In other words, if you were to go to Macon Brewing or up to Atlanta to one of the many small breweries there, tour the brewery, then sample the beer, you are prohibited by law from actually purchasing beer at the brewery to take back to Macon.
Senate Bill 63 would allow people to buy up to 144 ounces, the equivalent of a 12-pack of beer, directly from a brewery. Georgia is one of only five states in the nation that prohibits this. Georgia’s prohibition is inhibiting growth and stifling competition. It has set up an oligopoly of alcoholic beverage wholesale distributors intent on killing the legislation.
In the past year alone, Lt. Gov.
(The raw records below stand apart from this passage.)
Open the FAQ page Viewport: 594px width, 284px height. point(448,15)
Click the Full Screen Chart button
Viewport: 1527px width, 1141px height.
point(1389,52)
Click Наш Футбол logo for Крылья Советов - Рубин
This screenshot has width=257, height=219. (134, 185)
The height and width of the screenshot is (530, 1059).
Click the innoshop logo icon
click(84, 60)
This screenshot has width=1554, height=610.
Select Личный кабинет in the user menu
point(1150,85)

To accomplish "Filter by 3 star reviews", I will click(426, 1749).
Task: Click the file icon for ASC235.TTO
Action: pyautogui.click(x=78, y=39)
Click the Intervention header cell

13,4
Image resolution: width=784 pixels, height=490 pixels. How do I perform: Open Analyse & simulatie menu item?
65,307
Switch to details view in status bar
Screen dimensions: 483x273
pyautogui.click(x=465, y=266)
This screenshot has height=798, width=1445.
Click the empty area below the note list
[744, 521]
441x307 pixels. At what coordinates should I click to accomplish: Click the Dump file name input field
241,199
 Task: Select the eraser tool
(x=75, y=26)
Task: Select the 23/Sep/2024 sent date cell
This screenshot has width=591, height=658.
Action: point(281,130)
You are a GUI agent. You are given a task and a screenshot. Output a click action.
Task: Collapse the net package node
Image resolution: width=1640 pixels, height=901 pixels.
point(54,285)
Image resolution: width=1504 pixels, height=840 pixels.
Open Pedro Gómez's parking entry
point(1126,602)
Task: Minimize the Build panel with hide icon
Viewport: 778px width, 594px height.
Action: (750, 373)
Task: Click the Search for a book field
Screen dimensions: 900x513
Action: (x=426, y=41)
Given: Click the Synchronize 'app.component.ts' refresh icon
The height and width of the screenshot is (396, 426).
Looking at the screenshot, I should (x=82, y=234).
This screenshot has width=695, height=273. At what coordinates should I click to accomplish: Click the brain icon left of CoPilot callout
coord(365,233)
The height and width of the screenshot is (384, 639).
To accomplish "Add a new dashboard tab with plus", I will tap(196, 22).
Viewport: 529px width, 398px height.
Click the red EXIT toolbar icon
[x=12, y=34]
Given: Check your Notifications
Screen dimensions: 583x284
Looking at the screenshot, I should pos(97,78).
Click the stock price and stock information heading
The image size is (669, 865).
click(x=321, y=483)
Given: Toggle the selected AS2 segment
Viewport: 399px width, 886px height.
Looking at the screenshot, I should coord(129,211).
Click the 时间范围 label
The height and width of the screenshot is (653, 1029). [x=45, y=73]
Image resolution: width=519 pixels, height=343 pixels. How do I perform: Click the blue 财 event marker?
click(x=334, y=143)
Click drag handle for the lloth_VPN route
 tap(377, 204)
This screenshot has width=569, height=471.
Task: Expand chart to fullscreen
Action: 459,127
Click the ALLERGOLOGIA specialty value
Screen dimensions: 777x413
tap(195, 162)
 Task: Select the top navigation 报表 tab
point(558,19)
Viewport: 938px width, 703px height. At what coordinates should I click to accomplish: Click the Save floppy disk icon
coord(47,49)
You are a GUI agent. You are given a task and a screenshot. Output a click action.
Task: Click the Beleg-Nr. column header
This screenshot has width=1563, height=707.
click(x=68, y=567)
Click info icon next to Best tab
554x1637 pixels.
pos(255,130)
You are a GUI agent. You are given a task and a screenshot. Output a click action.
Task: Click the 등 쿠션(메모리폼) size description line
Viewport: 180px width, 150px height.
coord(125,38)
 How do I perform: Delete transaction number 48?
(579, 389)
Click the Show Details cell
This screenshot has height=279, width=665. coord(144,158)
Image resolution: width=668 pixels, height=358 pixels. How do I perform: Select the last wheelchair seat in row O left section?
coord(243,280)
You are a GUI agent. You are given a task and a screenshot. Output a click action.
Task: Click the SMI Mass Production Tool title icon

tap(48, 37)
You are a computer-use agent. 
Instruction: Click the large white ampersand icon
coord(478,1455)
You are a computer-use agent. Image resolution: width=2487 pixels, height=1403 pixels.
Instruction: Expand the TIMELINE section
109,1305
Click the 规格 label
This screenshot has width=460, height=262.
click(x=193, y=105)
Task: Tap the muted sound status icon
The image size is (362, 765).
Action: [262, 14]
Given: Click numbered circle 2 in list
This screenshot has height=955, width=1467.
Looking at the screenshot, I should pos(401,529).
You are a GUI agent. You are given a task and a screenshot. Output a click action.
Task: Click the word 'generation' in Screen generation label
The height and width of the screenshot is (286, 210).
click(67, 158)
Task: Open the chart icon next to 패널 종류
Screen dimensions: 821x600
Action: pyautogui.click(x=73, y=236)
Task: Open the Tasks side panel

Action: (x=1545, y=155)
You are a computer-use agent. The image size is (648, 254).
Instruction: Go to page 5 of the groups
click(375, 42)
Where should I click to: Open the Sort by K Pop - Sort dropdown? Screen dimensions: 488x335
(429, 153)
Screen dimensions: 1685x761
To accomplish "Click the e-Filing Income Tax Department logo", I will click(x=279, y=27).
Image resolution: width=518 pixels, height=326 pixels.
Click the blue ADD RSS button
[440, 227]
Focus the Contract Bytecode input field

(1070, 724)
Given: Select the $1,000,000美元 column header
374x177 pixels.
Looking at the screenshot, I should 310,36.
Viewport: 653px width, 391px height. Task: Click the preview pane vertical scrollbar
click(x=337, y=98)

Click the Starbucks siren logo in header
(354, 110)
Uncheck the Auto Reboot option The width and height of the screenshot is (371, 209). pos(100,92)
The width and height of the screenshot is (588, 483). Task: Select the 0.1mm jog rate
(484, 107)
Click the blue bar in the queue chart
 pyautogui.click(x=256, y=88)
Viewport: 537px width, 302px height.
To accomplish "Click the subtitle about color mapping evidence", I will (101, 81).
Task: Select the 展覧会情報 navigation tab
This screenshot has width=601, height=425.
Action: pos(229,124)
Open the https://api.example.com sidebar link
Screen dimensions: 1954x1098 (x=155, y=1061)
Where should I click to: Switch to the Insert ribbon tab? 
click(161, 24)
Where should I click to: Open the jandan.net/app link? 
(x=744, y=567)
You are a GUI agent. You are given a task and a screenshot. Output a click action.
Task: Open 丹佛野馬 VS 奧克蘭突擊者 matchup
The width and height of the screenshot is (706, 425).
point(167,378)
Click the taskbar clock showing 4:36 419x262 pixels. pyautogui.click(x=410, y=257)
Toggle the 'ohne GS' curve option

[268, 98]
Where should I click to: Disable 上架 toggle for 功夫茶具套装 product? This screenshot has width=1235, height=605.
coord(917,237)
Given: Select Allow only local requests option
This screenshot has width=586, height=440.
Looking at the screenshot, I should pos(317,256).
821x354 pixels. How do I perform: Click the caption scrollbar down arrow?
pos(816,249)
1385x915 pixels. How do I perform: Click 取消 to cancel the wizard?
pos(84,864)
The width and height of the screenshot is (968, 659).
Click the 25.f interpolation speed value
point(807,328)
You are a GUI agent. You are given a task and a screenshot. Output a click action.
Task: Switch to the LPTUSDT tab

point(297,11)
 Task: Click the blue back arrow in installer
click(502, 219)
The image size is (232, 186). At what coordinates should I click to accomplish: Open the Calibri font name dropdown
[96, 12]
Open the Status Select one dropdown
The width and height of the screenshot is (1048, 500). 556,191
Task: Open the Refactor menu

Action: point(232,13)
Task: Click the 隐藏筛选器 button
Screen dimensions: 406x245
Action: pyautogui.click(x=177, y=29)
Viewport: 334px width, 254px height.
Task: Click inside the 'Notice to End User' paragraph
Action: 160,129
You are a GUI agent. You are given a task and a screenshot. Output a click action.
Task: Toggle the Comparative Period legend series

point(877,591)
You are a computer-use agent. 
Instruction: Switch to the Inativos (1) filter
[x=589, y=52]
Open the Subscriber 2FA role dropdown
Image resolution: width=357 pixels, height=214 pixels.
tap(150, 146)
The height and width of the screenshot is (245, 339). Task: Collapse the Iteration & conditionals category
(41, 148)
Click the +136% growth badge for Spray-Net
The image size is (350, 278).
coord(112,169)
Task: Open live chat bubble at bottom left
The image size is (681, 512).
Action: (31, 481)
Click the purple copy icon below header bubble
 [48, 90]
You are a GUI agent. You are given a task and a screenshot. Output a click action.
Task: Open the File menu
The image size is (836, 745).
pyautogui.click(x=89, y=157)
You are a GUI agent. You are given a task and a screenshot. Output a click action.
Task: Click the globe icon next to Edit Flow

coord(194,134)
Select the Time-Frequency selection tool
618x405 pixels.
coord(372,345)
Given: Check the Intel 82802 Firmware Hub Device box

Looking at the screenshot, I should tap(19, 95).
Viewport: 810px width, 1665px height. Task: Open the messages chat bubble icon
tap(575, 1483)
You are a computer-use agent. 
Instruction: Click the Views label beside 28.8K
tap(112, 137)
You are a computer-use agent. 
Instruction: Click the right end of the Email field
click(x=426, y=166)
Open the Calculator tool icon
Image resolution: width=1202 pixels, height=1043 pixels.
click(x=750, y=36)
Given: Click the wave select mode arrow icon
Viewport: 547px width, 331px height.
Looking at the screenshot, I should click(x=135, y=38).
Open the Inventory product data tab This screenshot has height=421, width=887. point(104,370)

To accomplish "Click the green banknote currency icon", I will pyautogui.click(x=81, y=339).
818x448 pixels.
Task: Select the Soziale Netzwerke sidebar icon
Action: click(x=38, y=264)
Casey Cagle received more than $130,000 from distributors. Roughly 20 percent of that has come from one family in charge of one distribution company that is pulling out all the stops to ensure the legislation is killed. Multiple state senators tell me Cagle is working behind the scenes to obstruct passage of the legislation.
It is not just Cagle raking in money from those opposed to the legislation. Senate Bill 63 will allegedly get a vote and hearing this coming Wednesday in the Senate’s Regulated Industries Committee. David Lucas from Middle Georgia sits on the committee. Consider, though, some of his Republican colleagues on the committee.
In the 2014 campaign cycle, Sen. Jeff Mullis, R-Chickamauga, got $10,200 from the alcoholic beverage industry, the bulk of it from wholesalers opposed to the law. Sen. Butch Miller, R-Gainesville, got $11,354. Sen. David Shafer, R-Duluth, got $25,000. Sen. Steve Henson, D-Tucker, got $7,250. In fact, according to the website “Follow the Money,” every member of the committee except Sen. Bill Cowsert, R-Athens, received money from alcoholic beverage industry. David Lucas’s share was the least. He only received $1,500.
That is not to say all of them oppose the legislation. I’m told Sen. Rick Jeffares, R-McDonough, the committee’s chairman, supports the legislation. He received $4,545 from the wholesalers. Likewise. Sen. Frank Ginn, R-Danielsville, who is a co-sponsor of Senate Bill 63, received $4,750. The behind the scenes opposition, however, is enough to make anyone cynical of the process.
I am not opposed at all to money in politics. I think, whether we like it or not, money will always find its way into the process. However, I’d like to think that the money goes to candidates who already agree on your issue. Here, however, it seems the wholesalers have used campaign cash to persuade members of the state Senate to oppose common sense.
Senate Bill 63 makes economic sense and business sense. It would most assuredly create jobs and help local businesses expand. Sadly, our state politicians seem perfectly willing to throw around taxpayer cash to lure foreign businesses to Georgia, but are happy to smother home-grown businesses who can’t cough up campaign cash
Erick Erickson is a Fox News contributor and radio talk show host in Atlanta.